Consideration of Listing 14.09 (B or D) is to the same effect. Because either Listing requires at least two of the constitutional symptoms or signs (severe fatigue, fever, malaise, or involuntary weight loss) and the ALJ found Plaintiff has not shown two of the constitutional signs or symptoms, Plaintiff's condition can meet or medically equal those Listings only if she can show the ALJ's finding is error. She attempts to show error by arguing that the ALJ stated her finding as a legal conclusion without demonstrating that the finding is correct. (Pl. Br. 19). However, Plaintiff bears the burden to prove at step three that her condition meets or medically equals the severity of the Listings. Plaintiff's argument turns the burden of proof in a Social Security case on its head. Moreover, the ALJ found Plaintiff "has not shown two of the constitutional signs or symptoms." (R. 14). It is impossible to "demonstrate" the nonexistence of evidence, signs, or symptoms within a record, it's either there or it's not. It is for Plaintiff to demonstrate the ALJ's finding is erroneous, that the evidence in fact shows she experiences two (or more) of the constitutional symptoms or signs.
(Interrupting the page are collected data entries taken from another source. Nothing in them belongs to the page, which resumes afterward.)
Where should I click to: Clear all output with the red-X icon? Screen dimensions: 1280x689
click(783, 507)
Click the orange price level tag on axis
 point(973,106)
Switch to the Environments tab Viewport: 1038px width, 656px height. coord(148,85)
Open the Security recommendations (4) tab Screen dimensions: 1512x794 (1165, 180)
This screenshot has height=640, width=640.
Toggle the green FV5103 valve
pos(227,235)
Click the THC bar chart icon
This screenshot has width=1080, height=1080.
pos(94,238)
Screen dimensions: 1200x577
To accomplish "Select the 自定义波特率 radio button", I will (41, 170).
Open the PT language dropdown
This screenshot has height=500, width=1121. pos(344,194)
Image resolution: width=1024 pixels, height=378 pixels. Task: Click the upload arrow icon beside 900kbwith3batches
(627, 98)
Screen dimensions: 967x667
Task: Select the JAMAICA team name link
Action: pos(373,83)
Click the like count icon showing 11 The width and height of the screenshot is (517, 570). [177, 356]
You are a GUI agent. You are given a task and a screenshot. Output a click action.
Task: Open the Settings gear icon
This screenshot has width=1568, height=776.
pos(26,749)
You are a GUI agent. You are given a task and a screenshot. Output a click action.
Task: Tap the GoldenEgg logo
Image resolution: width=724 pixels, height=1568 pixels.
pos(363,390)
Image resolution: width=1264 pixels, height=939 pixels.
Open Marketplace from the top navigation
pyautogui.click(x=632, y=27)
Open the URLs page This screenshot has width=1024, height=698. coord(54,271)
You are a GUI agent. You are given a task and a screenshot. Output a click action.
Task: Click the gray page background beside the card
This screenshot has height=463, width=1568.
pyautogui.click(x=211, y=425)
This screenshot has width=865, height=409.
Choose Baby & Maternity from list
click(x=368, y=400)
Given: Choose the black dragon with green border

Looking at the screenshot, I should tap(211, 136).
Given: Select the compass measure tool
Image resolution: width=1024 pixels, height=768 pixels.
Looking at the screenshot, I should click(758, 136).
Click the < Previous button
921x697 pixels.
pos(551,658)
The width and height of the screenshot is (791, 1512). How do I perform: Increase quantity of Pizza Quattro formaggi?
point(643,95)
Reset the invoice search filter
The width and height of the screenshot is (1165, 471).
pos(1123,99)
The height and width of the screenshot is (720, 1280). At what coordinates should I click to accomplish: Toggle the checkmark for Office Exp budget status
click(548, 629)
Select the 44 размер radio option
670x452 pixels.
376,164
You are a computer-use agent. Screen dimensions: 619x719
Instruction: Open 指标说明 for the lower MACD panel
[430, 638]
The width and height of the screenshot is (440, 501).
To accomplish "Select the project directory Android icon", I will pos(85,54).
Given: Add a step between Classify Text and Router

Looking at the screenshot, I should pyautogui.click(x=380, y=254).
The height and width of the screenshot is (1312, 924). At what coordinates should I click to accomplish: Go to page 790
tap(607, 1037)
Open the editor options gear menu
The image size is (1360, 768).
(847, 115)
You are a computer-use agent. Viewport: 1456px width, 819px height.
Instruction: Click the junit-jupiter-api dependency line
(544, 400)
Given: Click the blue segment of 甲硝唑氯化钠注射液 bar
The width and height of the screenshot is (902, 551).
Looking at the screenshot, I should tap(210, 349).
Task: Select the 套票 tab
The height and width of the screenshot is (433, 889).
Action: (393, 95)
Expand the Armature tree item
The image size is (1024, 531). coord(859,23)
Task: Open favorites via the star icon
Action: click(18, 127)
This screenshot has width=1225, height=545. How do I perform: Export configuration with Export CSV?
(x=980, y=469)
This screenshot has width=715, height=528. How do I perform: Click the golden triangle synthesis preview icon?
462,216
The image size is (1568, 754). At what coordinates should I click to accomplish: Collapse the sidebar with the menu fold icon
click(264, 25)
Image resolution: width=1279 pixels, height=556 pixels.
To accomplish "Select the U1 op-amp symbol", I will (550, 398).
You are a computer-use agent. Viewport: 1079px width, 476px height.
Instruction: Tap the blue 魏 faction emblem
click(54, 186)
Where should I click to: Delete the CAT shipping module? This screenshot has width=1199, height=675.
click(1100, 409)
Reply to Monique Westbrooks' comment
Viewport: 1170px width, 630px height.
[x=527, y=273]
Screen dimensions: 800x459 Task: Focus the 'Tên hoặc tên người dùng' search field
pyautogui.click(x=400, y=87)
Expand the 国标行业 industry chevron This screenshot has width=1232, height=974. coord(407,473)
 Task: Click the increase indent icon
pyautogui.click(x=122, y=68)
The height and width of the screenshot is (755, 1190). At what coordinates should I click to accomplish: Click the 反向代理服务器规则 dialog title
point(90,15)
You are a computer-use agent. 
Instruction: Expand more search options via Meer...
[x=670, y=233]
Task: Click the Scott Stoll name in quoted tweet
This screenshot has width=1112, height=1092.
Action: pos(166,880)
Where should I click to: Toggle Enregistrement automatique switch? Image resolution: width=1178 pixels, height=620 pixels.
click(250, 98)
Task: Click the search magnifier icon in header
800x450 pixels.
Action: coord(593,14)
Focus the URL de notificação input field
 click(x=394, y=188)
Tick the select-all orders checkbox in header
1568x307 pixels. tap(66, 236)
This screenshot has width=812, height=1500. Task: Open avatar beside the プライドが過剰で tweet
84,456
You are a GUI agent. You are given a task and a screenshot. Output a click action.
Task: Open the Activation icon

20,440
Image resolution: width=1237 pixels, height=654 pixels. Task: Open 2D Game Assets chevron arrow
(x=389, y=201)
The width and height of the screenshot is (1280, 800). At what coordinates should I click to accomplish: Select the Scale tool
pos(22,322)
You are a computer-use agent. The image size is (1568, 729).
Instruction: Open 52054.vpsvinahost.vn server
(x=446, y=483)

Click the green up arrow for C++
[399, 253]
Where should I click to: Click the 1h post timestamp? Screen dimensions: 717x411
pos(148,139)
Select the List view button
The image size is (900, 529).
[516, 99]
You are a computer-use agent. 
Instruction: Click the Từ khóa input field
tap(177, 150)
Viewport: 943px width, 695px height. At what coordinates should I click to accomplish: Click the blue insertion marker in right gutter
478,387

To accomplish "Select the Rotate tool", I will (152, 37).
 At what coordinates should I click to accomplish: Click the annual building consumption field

As noted above, Plaintiff points to record evidence suggesting fatigue, insomnia, pain, somatic symptoms, lack of feeling, unsteadiness, and headaches, and argues this evidence compels finding Plaintiff meets Listing 14.09. (Pl. Br. 20). The regulations list the "constitutional symptoms or signs" as "severe fatigue, fever, malaise, or involuntary weight loss." 20 C.F.R., Pt. 404, Subpt. P, App. 1 § 14.09(B & D). Plaintiff's argument suggests she is suffering from the symptoms or signs of severe fatigue and malaise. Malaise is defined as "1. A vague feeling of bodily discomfort, as at the beginning of an illness. 2. A general sense of depression or unease." Am. Heritage Med. Dict. (Houghton Mifflin Co. 2007), available online at: Malaise | definition of malaise by Medical dictionary (thefreedictionary.com) (last visited March 17, 2021). Fatigue is defined as "1. Physical or mental weariness resulting from effort or activity. 2. Physiology The decreased capacity or complete inability of an organism, organ, or part to function normally because of excessive stimulation or prolonged exertion. 3. The weakening or failure of a material, such as metal or wood, resulting from prolonged stress." Id., available online at: Fatigue | definition of fatigue by Medical dictionary (thefreedictionary.com) (last visited March 17, 2021).
The evidence cited by Plaintiff does not reveal malaise or extreme fatigue "so severe that it is likely [Plaintiff] would be found disabled regardless of [her] vocational background," as required to meet or medically equal a Listing. Yuckert, 482 U.S. at 153. And, the Listings "should not be read expansively." Caviness, 4 F. Supp. 2d at 818. Therefore, the evidence cited by Plaintiff does not compel a finding contrary to the ALJ's finding regarding Listing 14.09 (B or D).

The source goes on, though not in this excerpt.